Même s'il trouve que son ex-conjointe est faite forte et qu'elle ne se laisserait certainement pas impressionner par lui, Jean-Yves Migneault ne pourra la contre-interroger lui-même pour étayer sa défense. C'est ce que la juge Lori Weitzman a annoncé à l'accusé Migneault, lundi, en Cour du Québec.

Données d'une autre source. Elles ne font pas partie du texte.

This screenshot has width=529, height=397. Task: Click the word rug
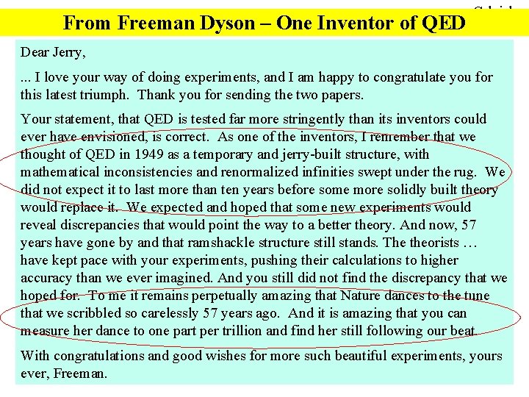point(465,172)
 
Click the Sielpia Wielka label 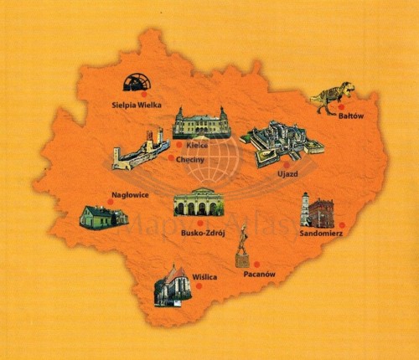[x=136, y=105]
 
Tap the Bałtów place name [x=350, y=117]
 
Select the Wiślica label [x=204, y=275]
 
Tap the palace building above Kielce [x=201, y=123]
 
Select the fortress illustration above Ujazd [x=281, y=142]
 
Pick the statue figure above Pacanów [x=242, y=248]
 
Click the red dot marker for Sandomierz [x=342, y=224]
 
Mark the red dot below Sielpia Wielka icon [x=143, y=95]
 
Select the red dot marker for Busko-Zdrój [x=199, y=223]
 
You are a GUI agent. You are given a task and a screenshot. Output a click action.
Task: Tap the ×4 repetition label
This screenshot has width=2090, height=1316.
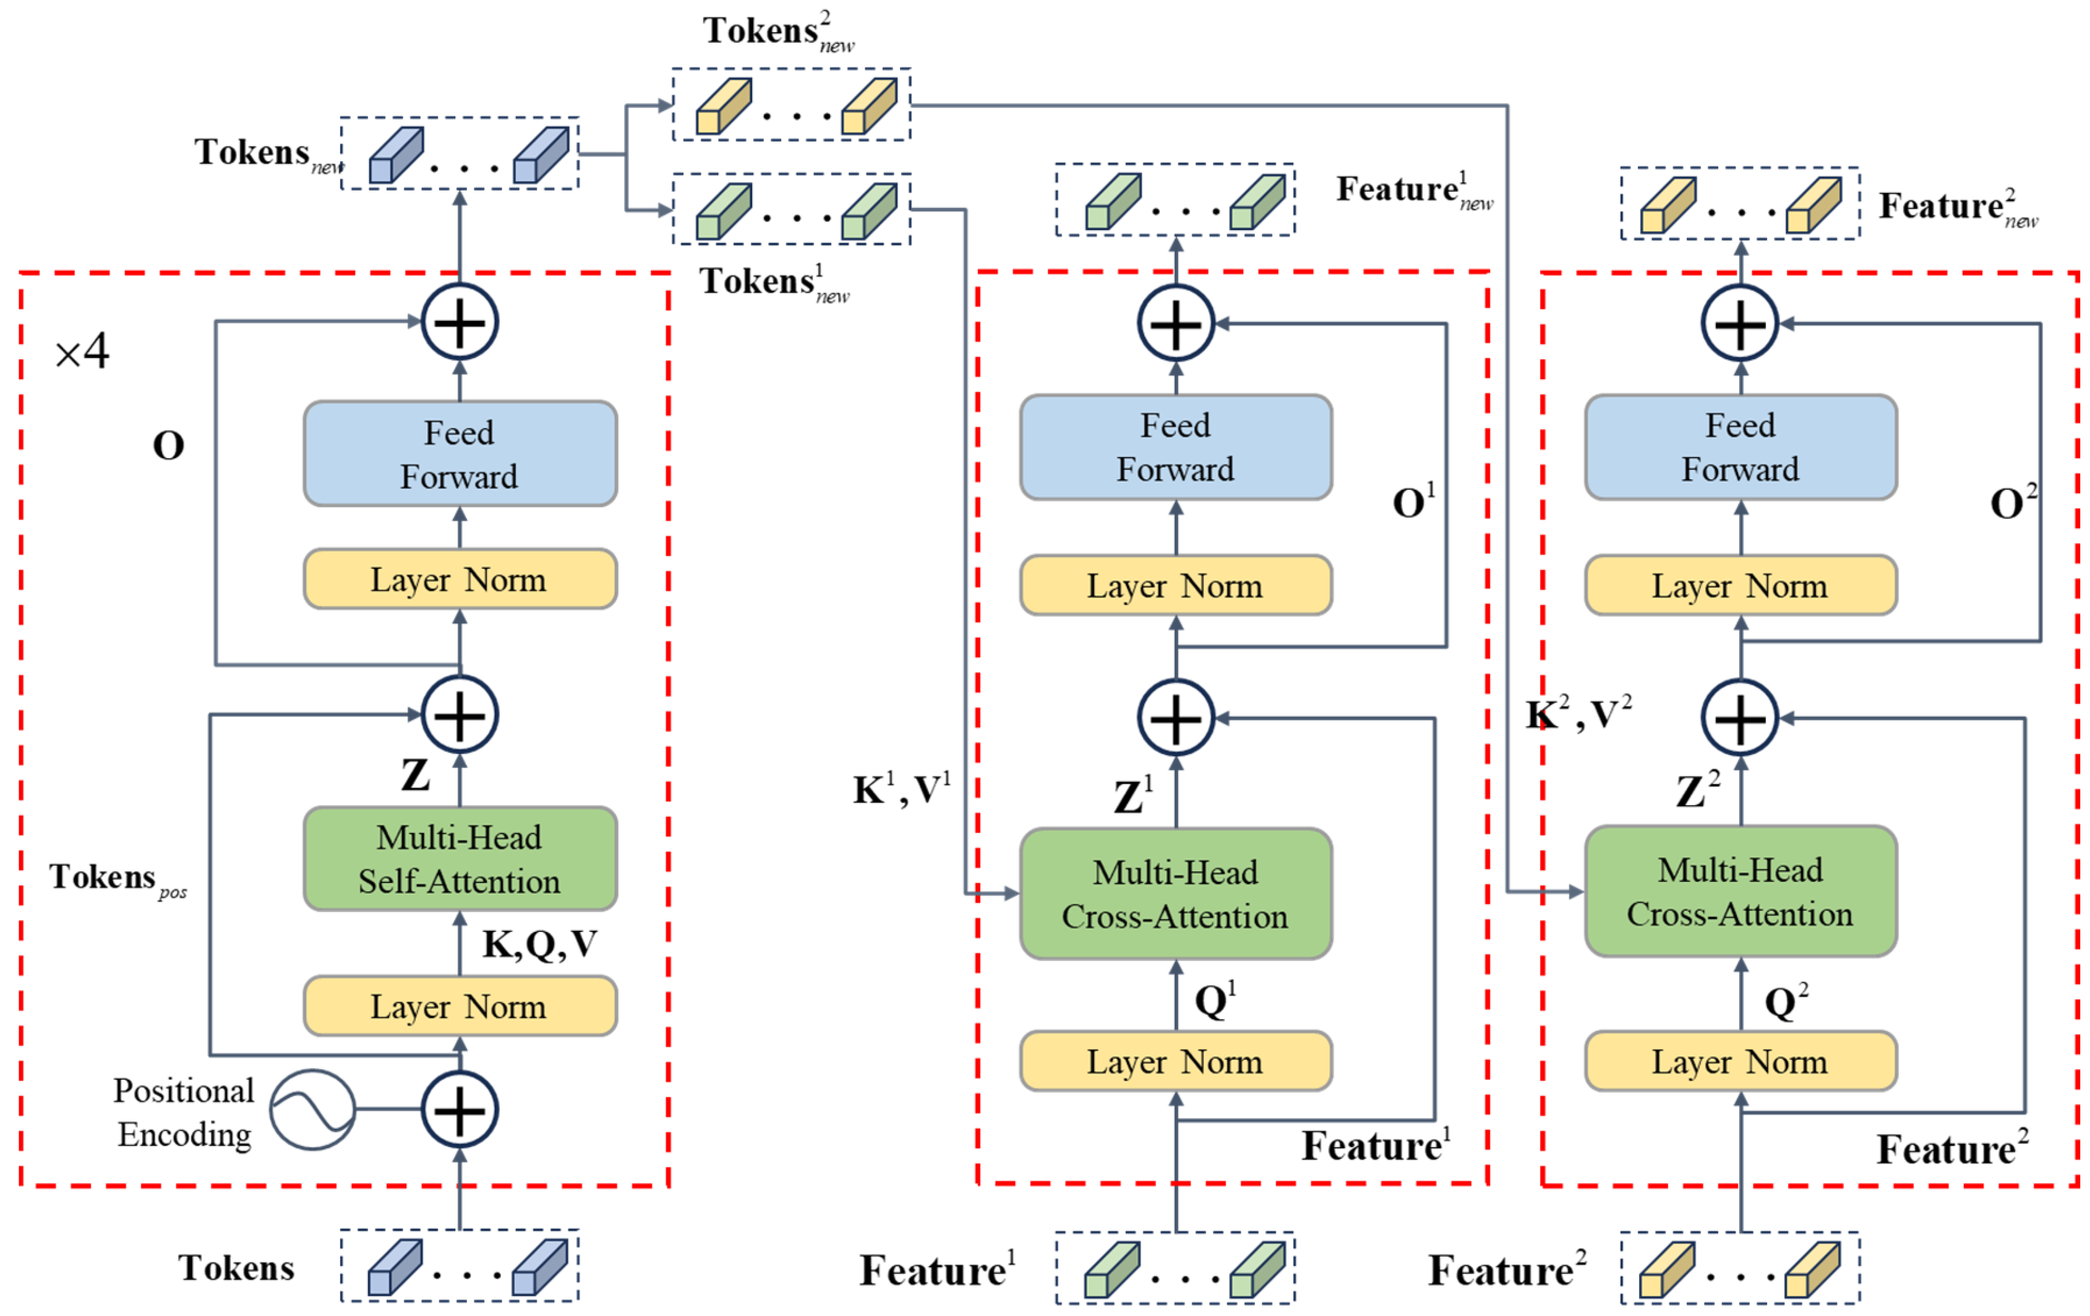82,351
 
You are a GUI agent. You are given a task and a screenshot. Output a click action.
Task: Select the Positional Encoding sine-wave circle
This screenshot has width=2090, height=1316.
312,1109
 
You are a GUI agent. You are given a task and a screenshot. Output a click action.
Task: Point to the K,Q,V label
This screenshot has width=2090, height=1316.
539,944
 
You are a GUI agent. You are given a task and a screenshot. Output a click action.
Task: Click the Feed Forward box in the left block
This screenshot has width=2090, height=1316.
460,453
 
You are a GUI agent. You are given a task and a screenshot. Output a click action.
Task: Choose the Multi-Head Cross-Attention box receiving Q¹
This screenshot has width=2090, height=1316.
1175,894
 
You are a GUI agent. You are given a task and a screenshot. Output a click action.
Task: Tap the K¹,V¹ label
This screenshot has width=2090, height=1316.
901,789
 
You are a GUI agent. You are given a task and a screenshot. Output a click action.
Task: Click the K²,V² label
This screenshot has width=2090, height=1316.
1578,714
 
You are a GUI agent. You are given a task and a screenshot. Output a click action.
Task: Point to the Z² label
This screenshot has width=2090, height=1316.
1697,789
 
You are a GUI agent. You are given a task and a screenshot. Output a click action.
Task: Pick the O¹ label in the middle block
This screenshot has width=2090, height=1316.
1413,501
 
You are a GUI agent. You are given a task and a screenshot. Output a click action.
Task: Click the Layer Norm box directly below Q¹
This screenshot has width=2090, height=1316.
1175,1061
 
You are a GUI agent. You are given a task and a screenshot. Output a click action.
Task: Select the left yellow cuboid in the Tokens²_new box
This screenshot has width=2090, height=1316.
723,106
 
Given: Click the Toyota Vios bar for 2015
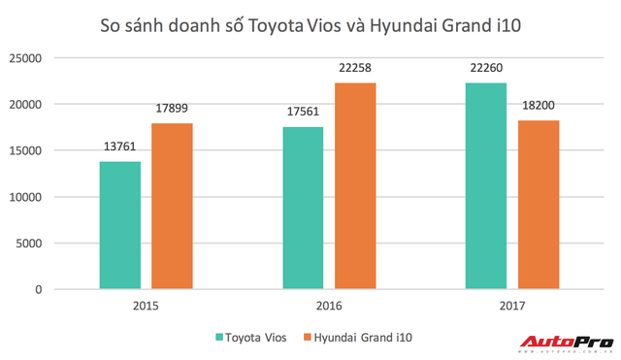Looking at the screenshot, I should (x=119, y=225).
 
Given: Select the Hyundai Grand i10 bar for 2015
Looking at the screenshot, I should (x=171, y=207).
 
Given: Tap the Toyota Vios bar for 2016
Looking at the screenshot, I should (x=303, y=208).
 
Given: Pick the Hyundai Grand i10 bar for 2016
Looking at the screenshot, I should (x=354, y=186).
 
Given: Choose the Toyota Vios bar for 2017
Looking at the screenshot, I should (x=485, y=186).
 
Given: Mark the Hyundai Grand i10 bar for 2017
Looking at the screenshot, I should (x=537, y=205).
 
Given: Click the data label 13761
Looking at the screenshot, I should (x=119, y=148).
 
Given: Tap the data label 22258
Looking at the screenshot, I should (x=354, y=70).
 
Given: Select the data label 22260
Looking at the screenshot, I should (x=485, y=70).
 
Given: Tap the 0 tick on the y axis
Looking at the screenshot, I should (x=64, y=290).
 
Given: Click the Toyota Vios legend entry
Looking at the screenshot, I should (x=250, y=337).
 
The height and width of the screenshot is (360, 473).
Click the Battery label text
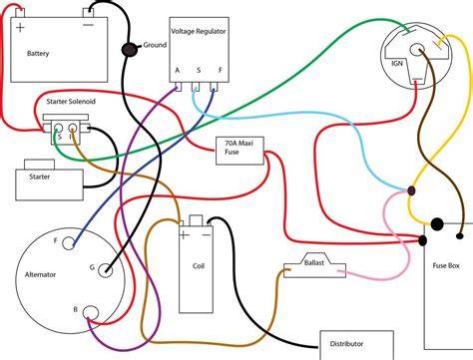click(x=38, y=53)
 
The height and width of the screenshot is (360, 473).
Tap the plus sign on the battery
click(x=20, y=27)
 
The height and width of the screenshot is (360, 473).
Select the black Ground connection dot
click(x=129, y=50)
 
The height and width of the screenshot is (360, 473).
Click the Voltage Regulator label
click(x=199, y=31)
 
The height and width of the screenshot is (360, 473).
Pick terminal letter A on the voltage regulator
click(x=178, y=70)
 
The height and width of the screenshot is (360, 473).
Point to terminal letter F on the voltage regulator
click(x=221, y=70)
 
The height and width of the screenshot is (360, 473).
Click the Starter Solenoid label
click(x=71, y=102)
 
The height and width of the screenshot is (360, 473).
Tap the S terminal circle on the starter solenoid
click(x=58, y=128)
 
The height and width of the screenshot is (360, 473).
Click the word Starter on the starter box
click(x=40, y=177)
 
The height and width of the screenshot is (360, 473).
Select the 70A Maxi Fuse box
click(x=239, y=151)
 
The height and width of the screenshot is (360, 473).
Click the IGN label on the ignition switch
click(x=397, y=63)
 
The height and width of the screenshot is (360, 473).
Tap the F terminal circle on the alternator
click(x=68, y=243)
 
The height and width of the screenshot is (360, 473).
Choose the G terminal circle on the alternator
click(x=105, y=270)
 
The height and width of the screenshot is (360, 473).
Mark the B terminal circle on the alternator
click(x=91, y=313)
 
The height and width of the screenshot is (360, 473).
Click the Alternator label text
click(x=40, y=274)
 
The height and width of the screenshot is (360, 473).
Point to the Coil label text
click(x=199, y=266)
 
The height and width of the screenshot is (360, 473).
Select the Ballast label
click(x=314, y=262)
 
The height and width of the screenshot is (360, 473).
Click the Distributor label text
click(x=346, y=344)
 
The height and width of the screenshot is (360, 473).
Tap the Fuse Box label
click(x=446, y=265)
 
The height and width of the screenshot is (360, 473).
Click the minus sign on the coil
click(x=207, y=235)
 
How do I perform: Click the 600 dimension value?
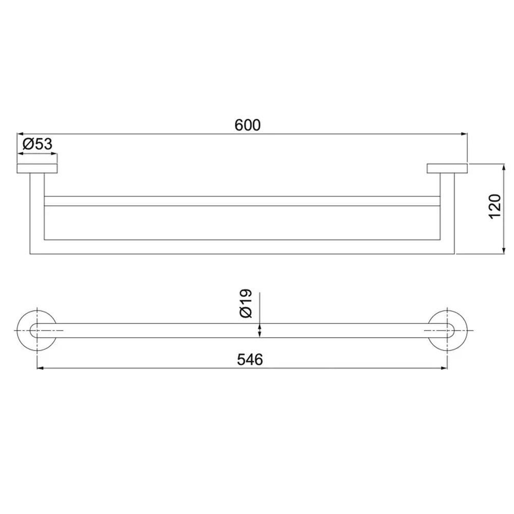(248, 125)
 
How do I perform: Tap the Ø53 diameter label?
(38, 143)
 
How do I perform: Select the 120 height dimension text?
(495, 207)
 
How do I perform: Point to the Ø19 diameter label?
(246, 303)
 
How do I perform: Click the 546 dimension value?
(250, 360)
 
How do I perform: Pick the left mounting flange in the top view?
(37, 168)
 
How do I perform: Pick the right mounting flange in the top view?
(447, 168)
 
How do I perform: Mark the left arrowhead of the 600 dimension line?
(20, 134)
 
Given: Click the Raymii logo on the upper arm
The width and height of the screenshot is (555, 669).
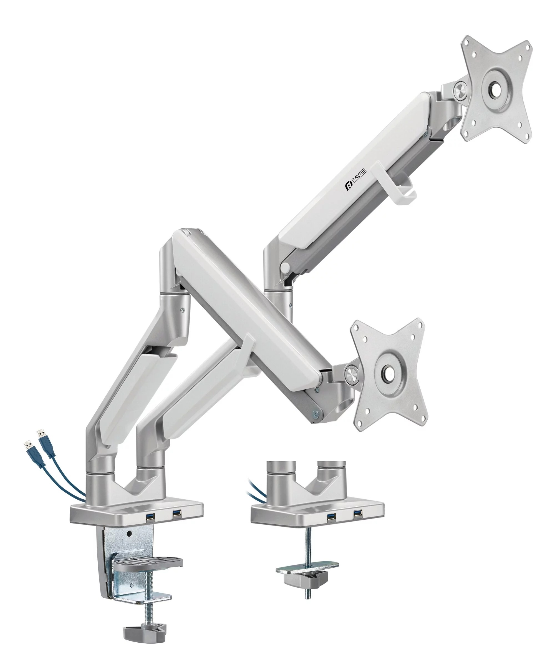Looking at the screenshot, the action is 356,181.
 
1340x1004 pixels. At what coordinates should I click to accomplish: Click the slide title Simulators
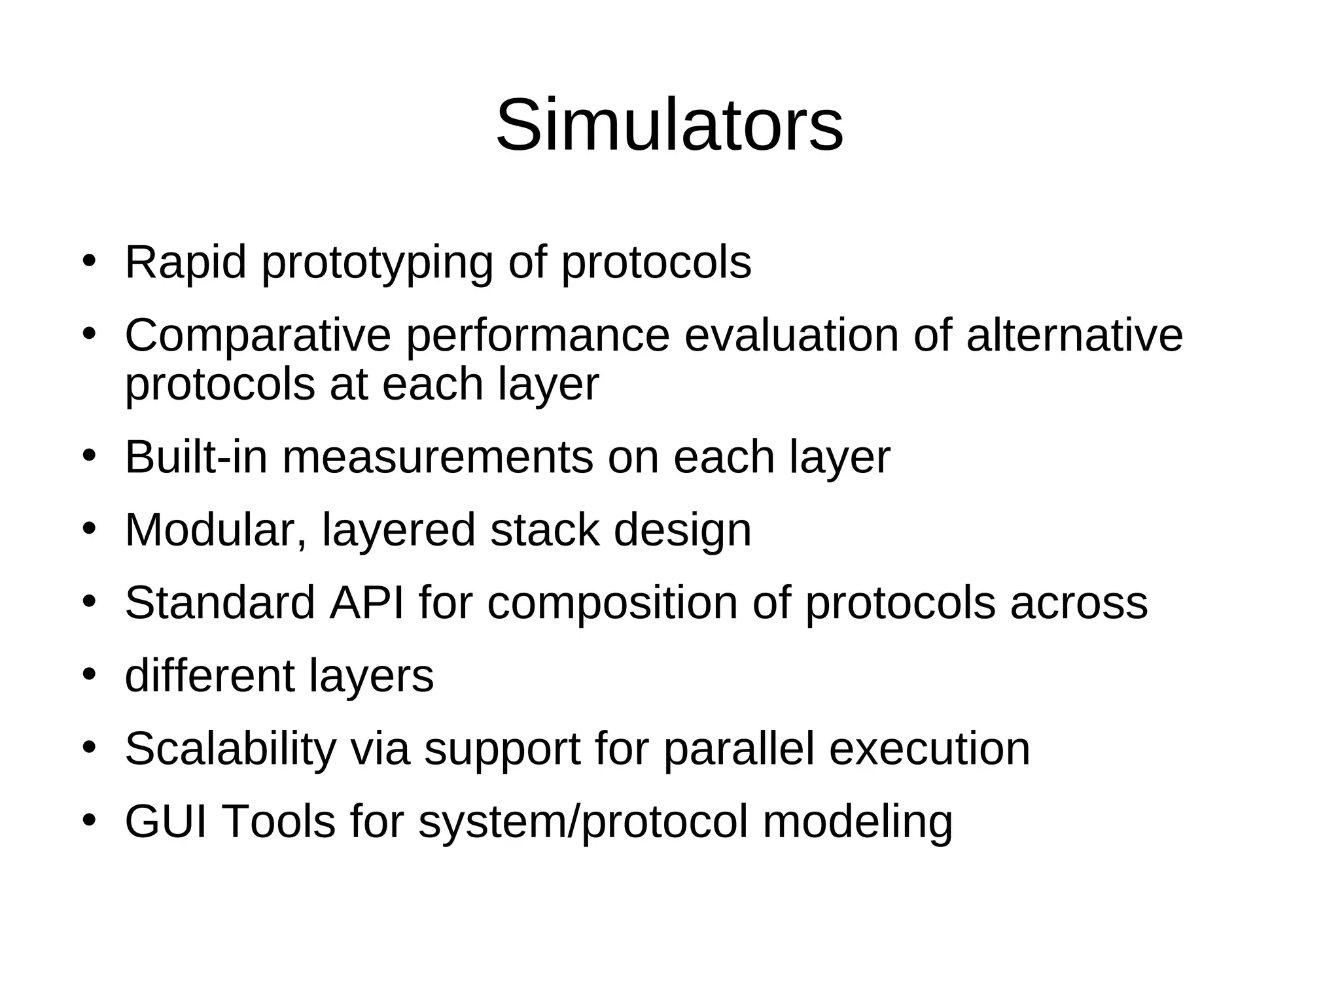tap(669, 125)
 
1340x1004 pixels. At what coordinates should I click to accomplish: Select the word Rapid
tap(186, 263)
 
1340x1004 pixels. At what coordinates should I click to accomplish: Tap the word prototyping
tap(377, 264)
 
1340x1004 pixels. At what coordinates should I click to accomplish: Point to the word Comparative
tap(258, 336)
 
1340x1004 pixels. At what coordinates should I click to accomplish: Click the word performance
tap(538, 336)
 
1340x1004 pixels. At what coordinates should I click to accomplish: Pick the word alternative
tap(1074, 335)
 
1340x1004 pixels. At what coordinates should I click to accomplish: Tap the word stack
tap(544, 530)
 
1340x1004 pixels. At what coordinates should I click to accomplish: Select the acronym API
tap(366, 602)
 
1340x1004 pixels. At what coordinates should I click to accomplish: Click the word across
tap(1078, 604)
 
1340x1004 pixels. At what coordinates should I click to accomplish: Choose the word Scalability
tap(230, 749)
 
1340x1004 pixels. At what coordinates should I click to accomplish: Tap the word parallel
tap(739, 749)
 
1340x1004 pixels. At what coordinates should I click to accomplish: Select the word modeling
tap(857, 823)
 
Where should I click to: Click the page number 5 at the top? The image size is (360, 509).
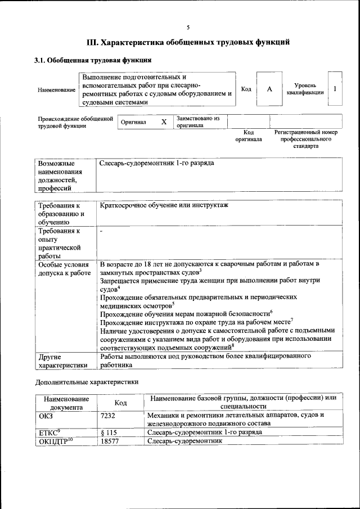tap(188, 27)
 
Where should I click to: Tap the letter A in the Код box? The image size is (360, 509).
tap(269, 89)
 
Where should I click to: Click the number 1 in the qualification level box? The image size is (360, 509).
tap(335, 89)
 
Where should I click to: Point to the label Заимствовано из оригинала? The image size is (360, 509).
tap(198, 122)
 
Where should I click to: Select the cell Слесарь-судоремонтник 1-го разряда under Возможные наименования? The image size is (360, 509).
tap(156, 163)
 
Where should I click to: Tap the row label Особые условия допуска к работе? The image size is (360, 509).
tap(64, 268)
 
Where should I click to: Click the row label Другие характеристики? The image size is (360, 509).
tap(62, 361)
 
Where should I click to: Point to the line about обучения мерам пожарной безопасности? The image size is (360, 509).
tap(186, 313)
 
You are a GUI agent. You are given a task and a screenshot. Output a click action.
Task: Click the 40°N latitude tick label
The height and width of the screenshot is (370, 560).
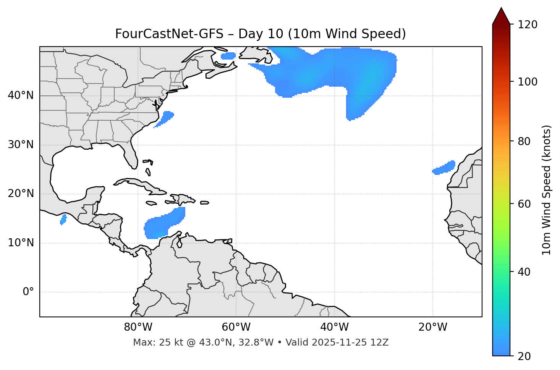coord(21,95)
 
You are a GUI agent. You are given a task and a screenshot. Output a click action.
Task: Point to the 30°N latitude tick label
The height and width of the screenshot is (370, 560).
coord(21,145)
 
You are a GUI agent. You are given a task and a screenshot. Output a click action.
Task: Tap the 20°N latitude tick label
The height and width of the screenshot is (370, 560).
coord(21,194)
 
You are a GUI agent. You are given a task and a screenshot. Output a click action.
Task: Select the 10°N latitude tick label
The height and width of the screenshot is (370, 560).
coord(21,243)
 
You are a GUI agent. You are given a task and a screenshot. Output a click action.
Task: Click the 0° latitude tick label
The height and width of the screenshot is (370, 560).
coord(28,292)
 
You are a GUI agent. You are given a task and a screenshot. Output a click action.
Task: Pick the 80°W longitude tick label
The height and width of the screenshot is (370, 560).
coord(138,327)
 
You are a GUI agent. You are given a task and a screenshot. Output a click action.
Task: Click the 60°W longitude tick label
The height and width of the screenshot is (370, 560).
coord(236,327)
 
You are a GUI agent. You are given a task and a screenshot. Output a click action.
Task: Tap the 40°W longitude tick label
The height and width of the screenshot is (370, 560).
coord(334,327)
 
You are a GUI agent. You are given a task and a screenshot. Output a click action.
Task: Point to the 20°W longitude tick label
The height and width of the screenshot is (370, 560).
coord(433,327)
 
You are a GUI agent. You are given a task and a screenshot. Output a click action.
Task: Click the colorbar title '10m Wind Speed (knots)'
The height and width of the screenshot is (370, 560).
coord(547,190)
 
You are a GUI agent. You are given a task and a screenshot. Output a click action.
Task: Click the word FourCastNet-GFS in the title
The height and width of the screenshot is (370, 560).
coord(169,34)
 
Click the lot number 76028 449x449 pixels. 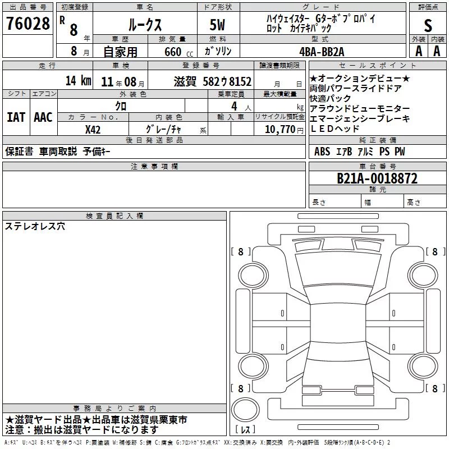point(28,24)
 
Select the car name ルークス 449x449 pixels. point(145,25)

M. Migneault, 57 ans, est accusé d'avoir enlevé une femme de 44 ans, qu'il ne connaissait pas, dans le stationnement d'un IGA du quartier Villeray, le 11 avril 2010. Il aurait forcé la femme à le conduire à Saint-Lin, l'aurait séquestrée, volée, terrorisée et agressée sexuellement, avant de la ramener à Montréal en fin de soirée. Il est aussi accusé d'avoir harcelé et menacé son ex-conjointe avec une fausse arme à feu, un peu avant ce 11 avril 2010.

M. Migneault, qui a passé une vingtaine d'années de sa vie en prison, notamment pour des délits sexuels et de violence, a commencé à subir son procès en mai dernier. Pendant une semaine, la procureure de la Couronne Rachelle Pitre a fait défiler les témoins, dont les deux victimes alléguées. Après, M. Migneault, qui était représenté par Me Yann Trignac, a témoigné pour sa défense. Mais voilà que le 12 juillet dernier, l'accusé a remercié son avocat, désirant dorénavant se représenter seul. Et la première chose qu'il a demandée est de rappeler son ex-conjointe à la barre pour la contre-interroger lui-même.

Me Pitre s'y est opposée formellement dans une requête qu'elle a plaidée, lundi. La femme de 55 ans serait grandement indisposée à être contre-interrogée par son harceleur allégué, a fait valoir Me Pitre. La procureure ne s'oppose pas à ce que la femme revienne à la barre, mais ce nouveau contre-interrogatoire devrait être mené par un avocat, a soutenu Me Pitre.

M. Migneault a pour sa part indiqué qu'il voulait ramener son ex-conjointe à la barre pour que la «vraie vérité» sorte. «Elle a un caractère très fort, et elle a étudié beaucoup en psychologie. C'est pas Jean-Yves Migneault qui va l'impressionner», a lancé l'accusé.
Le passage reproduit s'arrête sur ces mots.